**Tasks and exercises**
1. Answer each question from the post about Skedee, Oklahoma:
(a) On which day did the writer drive out looking for Skedee?
(b) What year was the statue at the intersection erected?
(c) What total did the Osage oil leases reach, and over what period?
2. Summarize the post about Skedee, Oklahoma in two sentences.
3. Extend the post about Skedee, Oklahoma past its final sentence.

====== Document excerpt

Non-nutritous Nostalgia

A good part of Tuesday was spent driving the two lane roads (many of them gravel or dirt) of rural northeastern Oklahoma in search of a tiny ghost of a town named Skedee.  I had recently read a brief history of the place and found it so compelling that I simply had to drive out and see if for myself.

Skedee is located in the middle of nowhere, at the overgrown intersection of two gravel roads that emerge from heavily forested surroundings, causing its sudden appearance to be a bit of a surprise. At this intersection, in what once must have been the city's main square, sits a humble statue erected in 1926 depicting two fellows: Chief Baconrind (leader of the Osage Nation) and a business man by the name of Ellsworth Walters.  It seems Baconrind had the good fortune of being leader of the Osage Nation when a vast reservoir of oil was discovered beneath the Osage reservation.  With the help of the effusive businessman Ellsworth, oil leases were written for the Osage Nation that totaled over $150 million (in 20s dollars no less) over a 15 year period.  Many of the tribe members became overnight zillionaires, making the Osage -- briefly -- the richest people per capita in the world. Just before the Depression hit, Osage County had the largest number of Pierce Arrow luxury cars in America.  Are you getting the same picture in your mind that I have?  The Great Gatsby with war bonnets??  But wait, it gets even weirder.  In doing my research, I found that during that same era, Skedee was also the home of the Chang brothers.  The Changs were the brothers whose story inspired the television series Kung Fu and after they found one another, they settled down and lived the rest of their lives in Skedee.  I am not kidding you!  Read about it here if you don't believe me: http://en.wikipedia.org/wiki/Skedee,_OK.

So here's this strange little town in the middle of the western plains on the Osage reservation, flush with newly minted Native American millionaires and full of characters like Chief Baconrind and Grasshopper.  Doesn't that just sound like a Larry McMurty novel waiting to be written?  I'm absolutely mesmerized by the concept.

============
====== Available data

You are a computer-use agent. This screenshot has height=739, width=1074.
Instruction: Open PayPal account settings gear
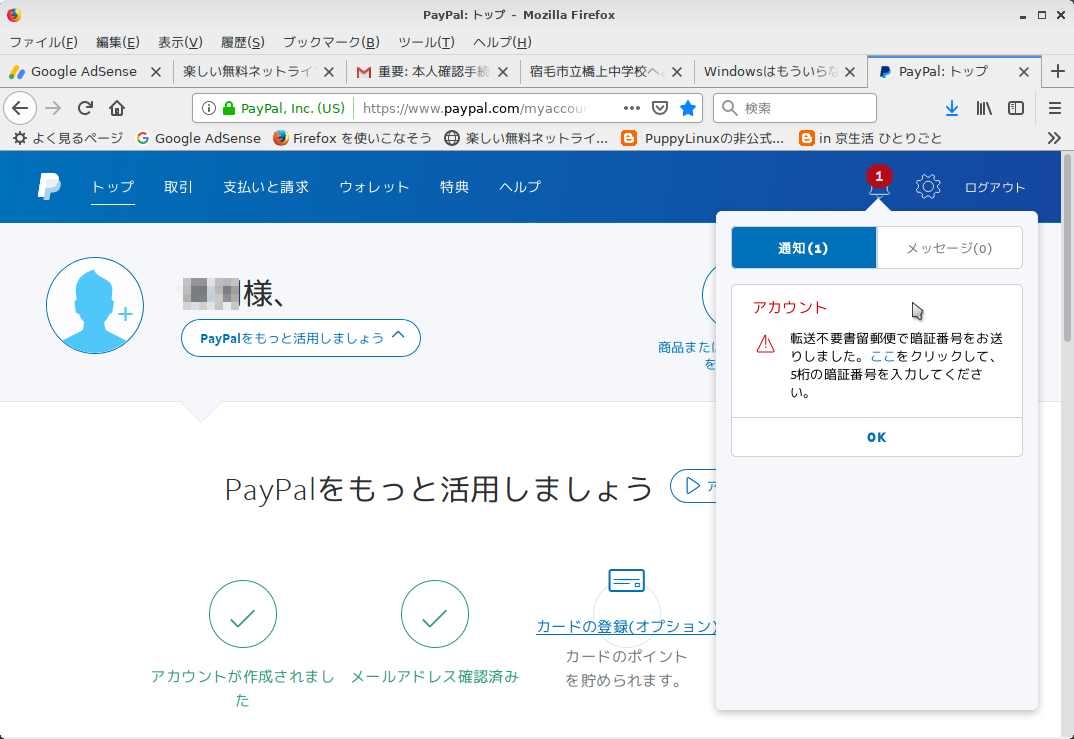[x=928, y=187]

============

**Task results**
1.
(a) Tuesday
(b) 1926
(c) Over $150 million over a 15-year period

2. The writer drove the rural roads of northeastern Oklahoma to find Skedee, a tiny ghost of a town where a 1926 statue depicts Chief Baconrind of the Osage Nation and businessman Ellsworth Walters. Oil leases written with Walters's help briefly made the Osage the richest people per capita in the world, and the town was also home to the Chang brothers, whose story inspired the television series Kung Fu.

3.
As I explored the two burned out buildings that sat crumbling on two of the corners of the square around the statue, I noticed a young man sitting in a pick up truck on the front porch of a tiny old abandoned gas station that formed the third corner of the miniscule square.  When I walked back to my car, he hollered out through the opening in his darkened window, "I'm just sitting here using the cell phone - no need to worry."  I don't need much of an invitation, so I soon had him engaged in a conversation, about the area's history and what living in such a place was like.  His name was Jeremiah and it was his grandfather that now owned the ramshackle gas station on the corner.  He'd lived all 20 something years of his life there in Skedee and said he reckoned he'd be there the rest of his life.   

I asked Jeremiah if he knew of any old buildings or other curiosities from the 20s boom era and he shook his head hesitantly, "There's not really anything left to see except Colnel Walters' old house - everything else is gone but these three buildings here and the statue.  I'd come to Skedee to see what, if anything, remained of the story and all I found was legend.  Makes me want to write a screenplay, damn it!

I left Skedee feeling sort of odd.  That way you feel when somebody you don't really know dies, but it still weirds you out.  I meandered back to the interstate over more dirt roads, stopping to watch a crew build a water tower in the bright afternoon sun.  I headed on in to Wichita, Kansas where I figured I'd take a nice long walk before dinner.

Just west of the downtown area, I found a lovely river area where I could easily spend an hour walking.  I have no idea what neighborhood I was in, but it was full of beautiful old mansions, curving along with the river.  Very swanky.  I walked past a frisbee golf course and enjoyed watching all the geeky young boys showing off for one another.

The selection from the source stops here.